The Promise is a 4 part drama series that was screened by SBS towards the end of last year.   

It combines two stories.  The first is of Len, a British soldier part of the post-WWII peace-keeping force in Palestine.  At the time when Jews were fleeing Europe after the horrors of WWII, those who chose to settle in Palestine often clashed with the Palestinians living there.   He has sympathies for the Jews having witnessed some of the atrocities of concentration camps; yet also befriends an Arab, Mohammed and becomes involved with his family.

At the same time, we meet Claire, Len's granddaughter, who has discovered his diary of those days.  Travelling to Israel on a gap year with a friend, and hosted by her rich Israeli family, she sets out to track down Mohammed's family.  Travelling to the West Bank, Hebron and Gaza, her eyes are opened into the current situation in Israel today. I wouldn't have thought any 18 year old would be quite as blithely stupid as she was wandering into war zones, yet then, you never know - at 18 you do think you are invincible! 

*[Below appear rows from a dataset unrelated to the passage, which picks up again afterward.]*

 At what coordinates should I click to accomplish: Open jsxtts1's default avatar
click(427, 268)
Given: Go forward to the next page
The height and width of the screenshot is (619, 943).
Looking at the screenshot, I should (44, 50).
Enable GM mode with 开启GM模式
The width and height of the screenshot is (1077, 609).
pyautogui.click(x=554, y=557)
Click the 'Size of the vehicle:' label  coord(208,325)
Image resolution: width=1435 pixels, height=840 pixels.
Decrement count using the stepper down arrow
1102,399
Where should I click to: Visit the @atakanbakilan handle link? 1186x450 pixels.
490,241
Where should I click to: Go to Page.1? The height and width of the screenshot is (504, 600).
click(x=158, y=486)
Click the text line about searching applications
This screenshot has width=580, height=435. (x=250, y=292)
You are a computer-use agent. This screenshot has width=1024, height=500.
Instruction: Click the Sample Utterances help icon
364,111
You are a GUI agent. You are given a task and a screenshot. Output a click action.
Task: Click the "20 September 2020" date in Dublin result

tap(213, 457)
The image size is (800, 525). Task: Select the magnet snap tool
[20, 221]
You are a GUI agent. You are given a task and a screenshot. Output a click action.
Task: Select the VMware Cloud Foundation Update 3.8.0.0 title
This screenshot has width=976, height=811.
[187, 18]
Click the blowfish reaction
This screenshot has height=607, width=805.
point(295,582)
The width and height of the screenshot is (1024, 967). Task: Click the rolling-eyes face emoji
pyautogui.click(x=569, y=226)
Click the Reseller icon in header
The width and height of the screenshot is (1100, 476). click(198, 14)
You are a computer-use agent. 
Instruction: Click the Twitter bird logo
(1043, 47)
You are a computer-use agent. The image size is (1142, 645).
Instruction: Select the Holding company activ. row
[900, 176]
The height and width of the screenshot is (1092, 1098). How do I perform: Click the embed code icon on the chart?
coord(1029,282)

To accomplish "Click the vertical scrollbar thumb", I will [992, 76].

I found it very interesting, very moving and quite believable.  It managed to convey both sides of the issues well, although I think in the end the Israelis ended up looking worse.  I cannot comment on the accuracy, but I appreciated some of the insights.

It's no longer on the SBS website, but my guess is they will show it again in 2012.  More details are on the British Channel 4 website.  Look out for it on TV, or in your local library.

Friday, January 20, 2012

Jane Austen in Scarsdale

Jane Austen in Scarsdale, Paula Marantz Cohen

Is it true there are very few original stories out there?

Why is there an enduring literary obsession with Jane Austen?

I must say I don't fully understand it, but sometimes I do enjoy it. Jane Austen in Scarsdale is Paula Marantz Cohen's modern version of Persuasion.  Anne fell in love with Ben at 21 but her family persuaded her that he wasn't good enough.  Thirteen years later she is working as a high school guidance counselor and Ben re-enters her life when his nephew enrols at the school.

For those who know the story you can, of course, predict the ending. 

It is lovely, light and witty reading: a love story with astute observations about students and parents thrown in for entertainment.  Perfect for a summer holiday or a lazy afternoon.


* If anyone has a copy of Jane Austen in Boca, a Pride and Prejudice rewrite, I would love to borrow it - no library near me seems to have it!